--- Information supplied Enclosed Below ---

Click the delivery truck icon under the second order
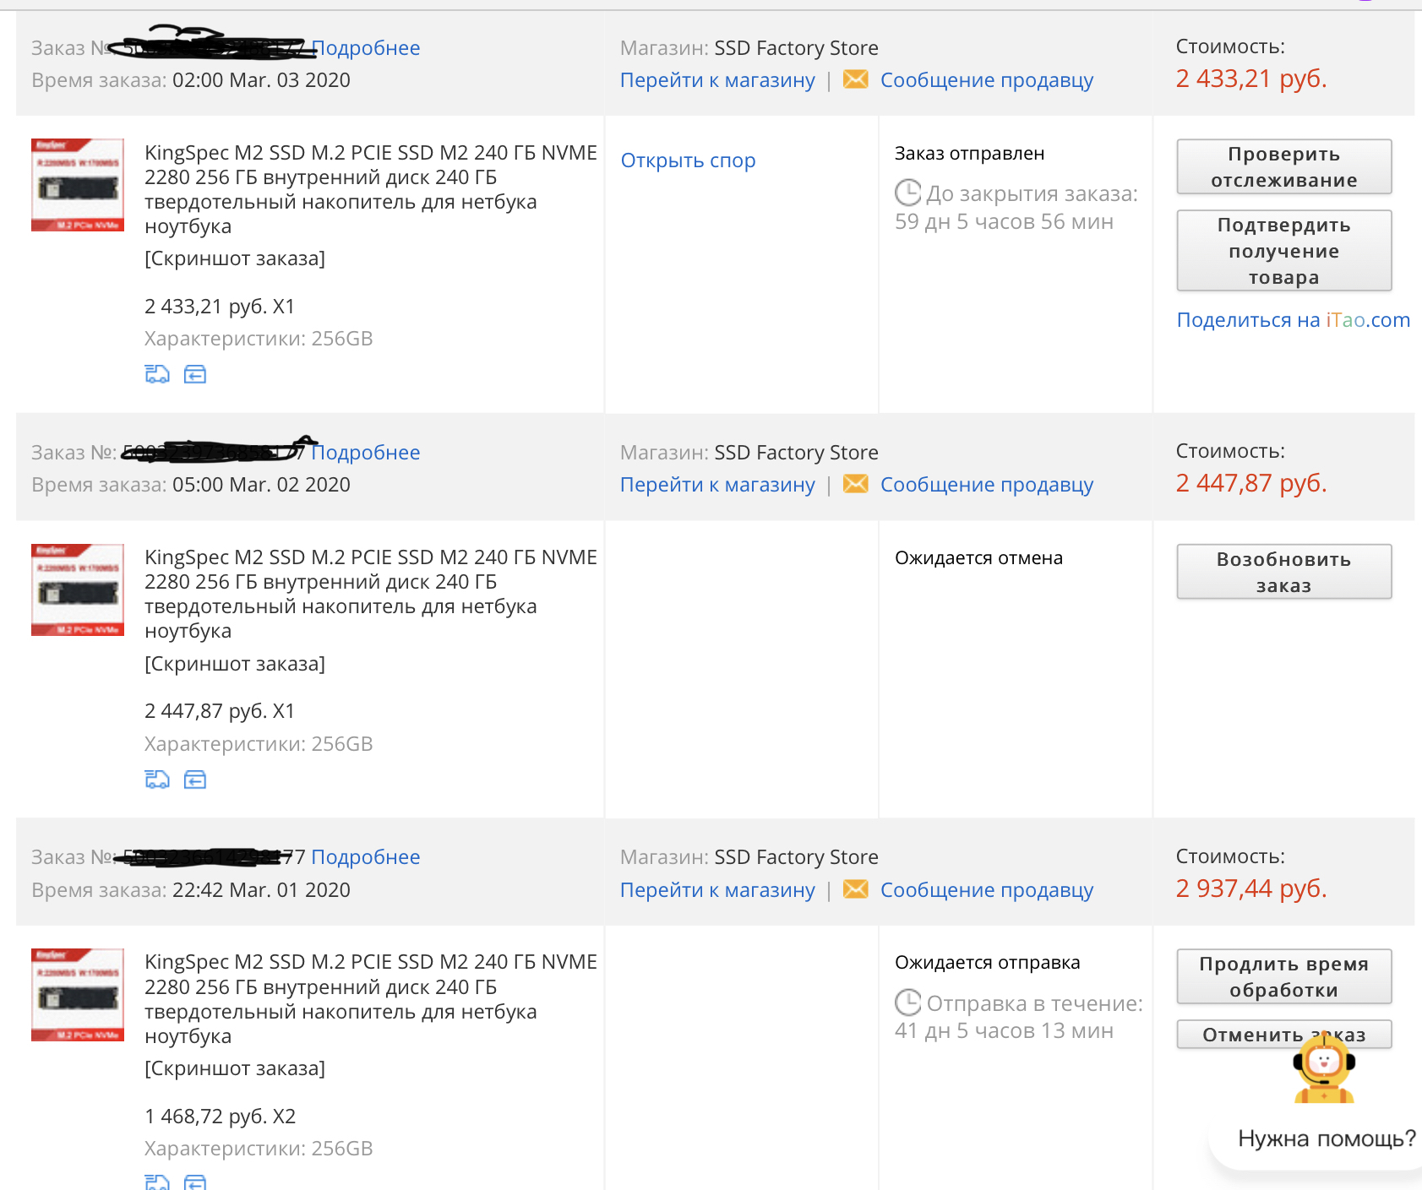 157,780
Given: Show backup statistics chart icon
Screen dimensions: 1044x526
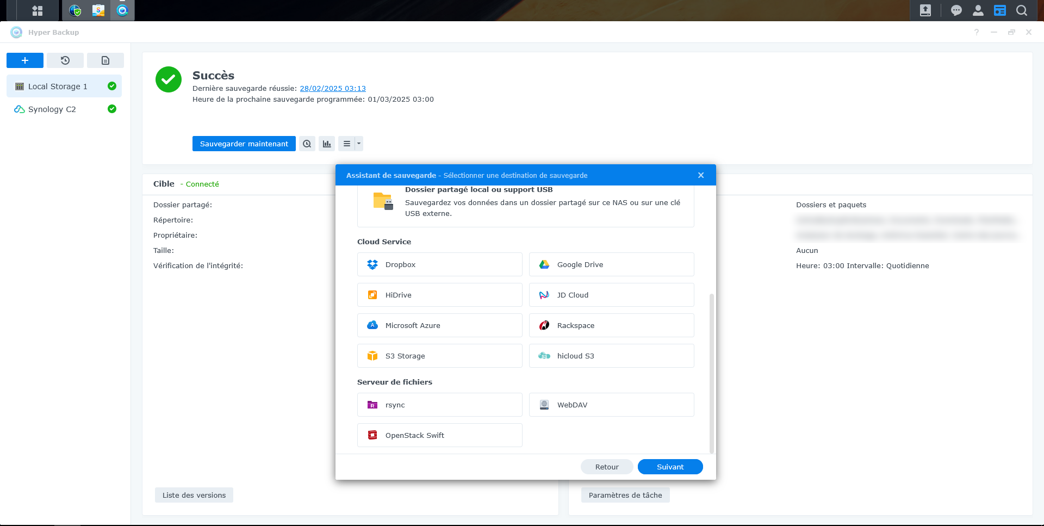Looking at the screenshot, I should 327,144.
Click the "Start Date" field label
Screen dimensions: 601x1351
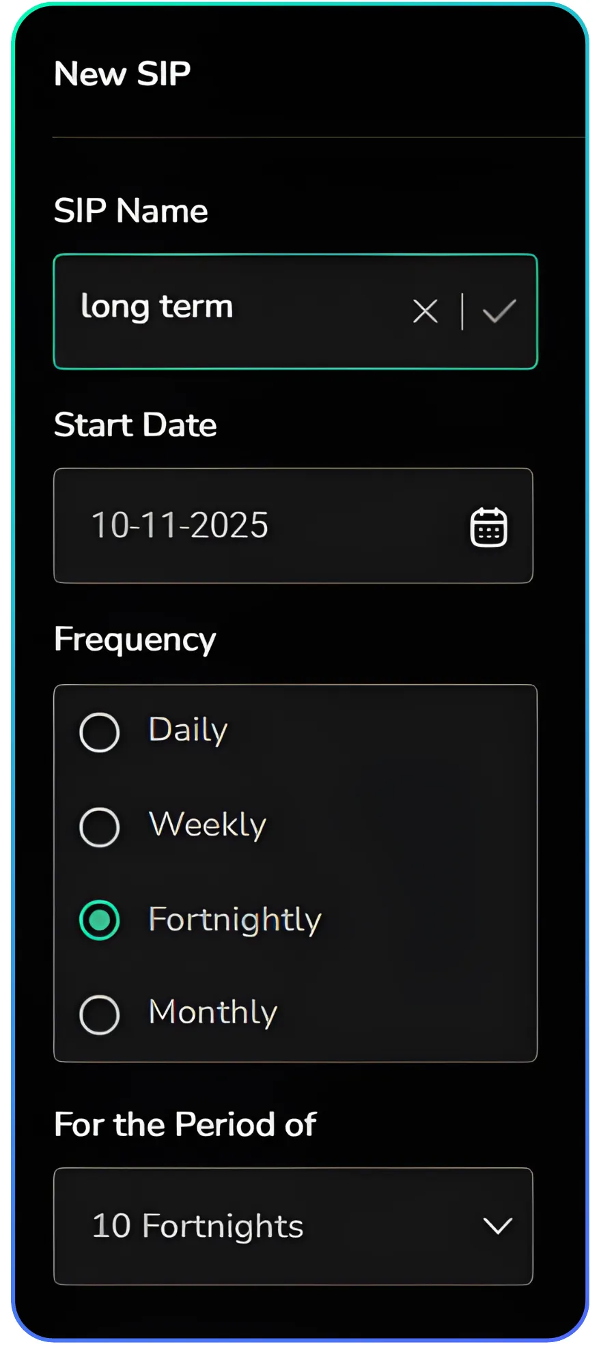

--- End of Enclosed Information supplied ---

- Activity: In the records above, find the line containing "Screen dimensions: 1044x526" and restate it and every line after it word for word, all pictures excluded.

- Exercise result:
Screen dimensions: 1044x526
Looking at the screenshot, I should 327,144.
Click the "Start Date" field label
Screen dimensions: 601x1351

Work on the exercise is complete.